Молитва, которой заканчиваются древне-индийские драмы: «Да будут все живые существа свободны от страдания.
Мне всегда было ненавистно христианское любование и смакование страдания — в особенности чужого.
«Порадуемся за нашего брата — Господь послал ему великие испытания».
Я достаточно наблюдал это умильное ханжество с возведением очес к небу и в Белграде (в кружке у Зерновых), и в Париже. На мое ощущение это какое-то предательство самого существенного основания нашей земной этики — сочувствия, симпатии, сострадания к другому.
Я был очень душевно наивен в те белградские годы и это словесное рассусоливание страдания вызывало во мне ощущение какого-то страшного, жестокого душевного холода.
Это не было восприятие страдания, как явления, может быть, совершенно необходимого, для углубления жизненного опыта, а как зарабатывания награды, воздаяния в «будущей вечной жизни».
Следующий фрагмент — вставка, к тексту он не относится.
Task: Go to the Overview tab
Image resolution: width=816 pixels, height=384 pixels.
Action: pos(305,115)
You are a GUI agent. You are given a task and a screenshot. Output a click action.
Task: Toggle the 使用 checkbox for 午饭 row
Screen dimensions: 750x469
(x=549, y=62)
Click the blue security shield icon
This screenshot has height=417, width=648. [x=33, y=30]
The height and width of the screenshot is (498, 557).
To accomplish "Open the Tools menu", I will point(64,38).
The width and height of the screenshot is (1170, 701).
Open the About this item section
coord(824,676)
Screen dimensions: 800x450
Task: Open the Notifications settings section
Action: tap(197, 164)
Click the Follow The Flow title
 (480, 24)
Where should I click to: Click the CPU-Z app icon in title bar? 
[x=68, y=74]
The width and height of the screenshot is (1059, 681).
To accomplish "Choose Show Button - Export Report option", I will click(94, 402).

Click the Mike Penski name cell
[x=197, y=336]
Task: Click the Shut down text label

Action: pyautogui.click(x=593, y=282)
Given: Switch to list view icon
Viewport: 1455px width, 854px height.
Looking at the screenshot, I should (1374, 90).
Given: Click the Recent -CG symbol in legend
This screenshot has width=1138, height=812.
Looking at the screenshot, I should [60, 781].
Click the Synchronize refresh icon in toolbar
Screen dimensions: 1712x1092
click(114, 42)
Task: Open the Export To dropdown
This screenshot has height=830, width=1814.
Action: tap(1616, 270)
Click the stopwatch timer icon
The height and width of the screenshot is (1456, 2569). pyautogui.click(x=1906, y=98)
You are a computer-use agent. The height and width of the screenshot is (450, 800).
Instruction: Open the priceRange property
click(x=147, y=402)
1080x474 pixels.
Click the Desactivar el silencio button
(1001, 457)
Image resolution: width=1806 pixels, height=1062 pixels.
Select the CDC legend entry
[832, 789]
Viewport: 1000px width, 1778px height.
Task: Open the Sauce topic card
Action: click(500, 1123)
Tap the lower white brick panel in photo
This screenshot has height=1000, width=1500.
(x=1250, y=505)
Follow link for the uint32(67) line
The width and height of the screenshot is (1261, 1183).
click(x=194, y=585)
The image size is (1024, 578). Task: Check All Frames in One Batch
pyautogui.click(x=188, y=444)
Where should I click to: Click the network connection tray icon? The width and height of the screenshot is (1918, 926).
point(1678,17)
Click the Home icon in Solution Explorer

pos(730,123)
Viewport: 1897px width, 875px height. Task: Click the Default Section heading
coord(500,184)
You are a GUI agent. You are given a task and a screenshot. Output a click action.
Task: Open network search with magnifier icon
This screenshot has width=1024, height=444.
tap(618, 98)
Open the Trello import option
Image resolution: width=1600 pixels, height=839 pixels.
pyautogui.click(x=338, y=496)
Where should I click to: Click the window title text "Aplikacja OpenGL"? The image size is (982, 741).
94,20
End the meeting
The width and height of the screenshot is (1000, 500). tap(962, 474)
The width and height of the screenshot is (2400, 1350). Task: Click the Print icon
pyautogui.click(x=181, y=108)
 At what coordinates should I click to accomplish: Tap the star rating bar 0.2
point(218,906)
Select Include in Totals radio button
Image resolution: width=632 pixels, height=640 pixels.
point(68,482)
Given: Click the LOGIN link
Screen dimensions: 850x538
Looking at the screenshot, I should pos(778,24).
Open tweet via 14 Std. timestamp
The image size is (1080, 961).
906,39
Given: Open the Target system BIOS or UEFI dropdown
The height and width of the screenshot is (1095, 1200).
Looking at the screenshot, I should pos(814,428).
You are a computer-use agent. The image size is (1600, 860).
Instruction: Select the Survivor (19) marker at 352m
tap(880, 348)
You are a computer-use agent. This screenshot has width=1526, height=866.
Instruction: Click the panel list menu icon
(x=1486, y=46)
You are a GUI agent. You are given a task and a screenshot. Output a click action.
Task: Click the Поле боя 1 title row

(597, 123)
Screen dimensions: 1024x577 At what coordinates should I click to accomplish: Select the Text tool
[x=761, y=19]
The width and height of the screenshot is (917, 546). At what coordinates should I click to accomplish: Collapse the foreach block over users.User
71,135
— Пускай, пускай пострадает, Господь воздаст ему за это в царствии божием.
И эта мыслишка, что безнадежное отчаяние приводит человека к Богу, как к последней надежде, т. е. окончательно жизненно сламывает человека.
Я сам никогда не любил «благополучных» людей, ограниченно самодовольных.
«Istoria Calamitatum mearum» Абеляра,
«Исповедь» Руссо,
«Житие» Аввакума…
Почему лучшим
Дарована бездна бедствий,
А падали Благополучие?
Благослови высокую судьбу —
Мы бедствия и странствия узнали.
***
…Счастлив, кому судьба послала
Такие бедствия и сны.
Счастлив, кого она бросала
В юдоль изгнанья и войны.
Вне всяческих благополучий
Не стал ли мир для нас светлей?
Мы сами проще и мудрей,
А наша жизнь полней и лучше.
… Ты мне сказала, прервавши молчанье:
— Все, кто беду и нужду испытал,
Все, кто был послан судьбою в изгнанье,
Все, кто скитанья судьбою избрал,
Все, кто дорожною (?) пылью дышали,
Ставили парус, садились в седло,
Все, кого солнце дорожное (?) жгло,
Все эти люди нам братьями стали.
Кто-то им щедрою мерою мерил,
Каждого щедро бедой наградил.
В спящей Флоренции Дант Алигьери
Кутался в плащ и коня торопил…
11.
…Очень люблю иногда снять с полки «Былое и думы» и перечитать на сон грядущий несколько страниц.
Вчера, как всегда с интересом (…) перечитал «Княжну Екатерину Романовну Дашкову». Ничего не прибавишь к герценской заключительной фразе: «Какая женщина! Какое сильное и богатое существование!»
Пожалуй, самое убедительное, что такая личность могла существовать, могла с таким человеческим достоинством прожить свою не короткую жизнь в России при Елизавете Петровне, при Петре III, при Екатерине, при Павле и при Александре I. В крепостной России при шести монархах! И при каких — включая Петра III и Павла!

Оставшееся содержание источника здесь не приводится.